New findings provide quantitative criteria for classifying social organizations in human history, together with potential explanatory variables that can be empirically measured for anthropology, history, and archaeology, according to a study published September 3, 2024 in the open-access journal PLOS Complex Systems by Kenji Itao and Kunihiko Kaneko from the University of Tokyo, Japan and Copenhagen University, Denmark (Kaneko) and the RIKEN Center for Brain Science, Japan (Itao).

Human societies have experienced transitions between different types of organizations, including bands, tribes, chiefdoms, and kingdoms. However, quantitative characterizations of the types and mechanisms of transitions have yet to be established. Meanwhile, anthropologists have observed that gift giving is prevalent in traditional societies and that it enhances social status by imposing reciprocal obligations on others.

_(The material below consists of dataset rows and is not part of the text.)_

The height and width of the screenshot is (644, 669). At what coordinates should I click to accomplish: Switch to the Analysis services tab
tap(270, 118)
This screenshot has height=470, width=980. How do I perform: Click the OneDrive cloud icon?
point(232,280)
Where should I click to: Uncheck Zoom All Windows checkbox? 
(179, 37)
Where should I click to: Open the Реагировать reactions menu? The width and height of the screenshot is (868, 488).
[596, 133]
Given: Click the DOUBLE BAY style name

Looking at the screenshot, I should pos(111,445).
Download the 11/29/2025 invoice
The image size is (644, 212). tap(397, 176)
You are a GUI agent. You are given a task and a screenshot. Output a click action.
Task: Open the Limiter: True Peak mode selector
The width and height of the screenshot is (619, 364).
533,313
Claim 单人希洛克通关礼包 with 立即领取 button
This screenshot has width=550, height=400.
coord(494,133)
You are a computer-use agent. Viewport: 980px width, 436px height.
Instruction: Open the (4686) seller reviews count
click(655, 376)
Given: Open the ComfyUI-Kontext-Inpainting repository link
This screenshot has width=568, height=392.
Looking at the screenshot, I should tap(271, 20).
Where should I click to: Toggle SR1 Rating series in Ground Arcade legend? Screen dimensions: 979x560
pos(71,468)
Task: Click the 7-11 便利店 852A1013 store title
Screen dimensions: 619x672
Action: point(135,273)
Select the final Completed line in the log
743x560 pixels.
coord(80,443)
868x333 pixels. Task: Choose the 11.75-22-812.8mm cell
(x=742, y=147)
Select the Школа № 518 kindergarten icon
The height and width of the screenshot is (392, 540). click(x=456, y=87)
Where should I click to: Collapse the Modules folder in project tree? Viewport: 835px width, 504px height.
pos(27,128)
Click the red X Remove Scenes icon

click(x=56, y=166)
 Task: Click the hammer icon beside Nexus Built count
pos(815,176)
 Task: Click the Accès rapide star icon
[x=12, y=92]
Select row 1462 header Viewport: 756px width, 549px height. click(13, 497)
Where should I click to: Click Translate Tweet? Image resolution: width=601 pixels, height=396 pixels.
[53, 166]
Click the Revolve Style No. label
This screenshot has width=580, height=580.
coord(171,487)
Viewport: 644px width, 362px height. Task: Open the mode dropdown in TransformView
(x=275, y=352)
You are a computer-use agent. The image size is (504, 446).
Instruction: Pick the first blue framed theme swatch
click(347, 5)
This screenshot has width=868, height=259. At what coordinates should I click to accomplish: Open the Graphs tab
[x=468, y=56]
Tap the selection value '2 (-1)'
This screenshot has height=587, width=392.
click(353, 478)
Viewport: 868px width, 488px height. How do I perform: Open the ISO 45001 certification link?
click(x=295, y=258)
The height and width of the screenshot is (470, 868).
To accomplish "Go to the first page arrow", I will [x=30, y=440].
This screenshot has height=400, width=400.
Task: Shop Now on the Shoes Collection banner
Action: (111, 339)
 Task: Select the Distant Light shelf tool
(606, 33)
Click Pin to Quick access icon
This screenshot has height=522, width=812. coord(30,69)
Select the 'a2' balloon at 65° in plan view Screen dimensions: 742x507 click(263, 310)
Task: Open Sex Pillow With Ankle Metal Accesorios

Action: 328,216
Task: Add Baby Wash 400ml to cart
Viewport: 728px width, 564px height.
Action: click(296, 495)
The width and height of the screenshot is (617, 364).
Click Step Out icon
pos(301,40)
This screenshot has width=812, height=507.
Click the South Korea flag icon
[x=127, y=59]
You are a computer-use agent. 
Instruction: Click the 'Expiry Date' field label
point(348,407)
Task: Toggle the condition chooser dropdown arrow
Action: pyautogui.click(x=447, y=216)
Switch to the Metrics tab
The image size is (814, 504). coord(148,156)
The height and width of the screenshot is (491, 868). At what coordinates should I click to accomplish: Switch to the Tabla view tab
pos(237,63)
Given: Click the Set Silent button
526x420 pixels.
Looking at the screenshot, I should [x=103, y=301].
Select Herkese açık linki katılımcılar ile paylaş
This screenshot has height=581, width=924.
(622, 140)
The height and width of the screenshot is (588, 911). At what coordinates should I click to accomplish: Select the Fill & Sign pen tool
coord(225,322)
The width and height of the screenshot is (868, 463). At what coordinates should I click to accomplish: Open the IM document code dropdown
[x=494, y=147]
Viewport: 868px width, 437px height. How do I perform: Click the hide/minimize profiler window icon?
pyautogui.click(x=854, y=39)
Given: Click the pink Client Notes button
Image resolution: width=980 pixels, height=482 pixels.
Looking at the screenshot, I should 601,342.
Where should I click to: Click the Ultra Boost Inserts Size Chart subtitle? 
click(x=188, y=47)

In the new study, Itao and Kaneko present a simple model of competitive gift giving that describes how gifts bring goods to the recipient and honor to the donor, and simulate social change. In particular, the authors demonstrated that competitive gift giving generates socioeconomic disparities characterized by power law distributions of wealth and social reputation.

Numerical simulations revealed transitions between four phases with different distribution shapes of wealth and social reputation. The phases included the band, without economic or social disparities; the tribe, with economic but without social disparities; the chiefdom, with both; and the kingdom, with economic disparity and weak social disparity except for an outlier, namely, the monarch. The emergence of strong disparities was characterized by power law distributions and was attributed to the rich-get-richer process. In contrast, the absence of such a process led to exponential distributions due to random fluctuations. In addition, the phases depended on parameters characterizing the frequency and scale of gift interactions.

In other words, the emergence of several phases of social organizations are quantitatively characterized by the shape of the wealth and reputation score distributions. In the band phase, both distributions are exponential. In the tribe phase, only the wealth distribution obeys a power law. In the chiefdom phase, both distributions are power laws. And in the kingdom phase, the score distribution is exponential for all individuals except the monarch.

Overall, the results demonstrate the emergence of four phases of social organizations characterized by the degrees of economic and social disparities. The study also provides theoretical support for empirical findings that band societies have less economic inequality than do the other classes, that the presence of social inequality distinguishes chiefdoms and kingdoms from the others, and that monarchs are outliers in the distribution. According to the authors, their constructive model, guided by social scientific theory, can provide the basic mechanistic explanation of social evolution and integrate theories of the social sciences.

The authors add: "Gift-giving interactions drive social change. Its frequency and extent determine social organization structures."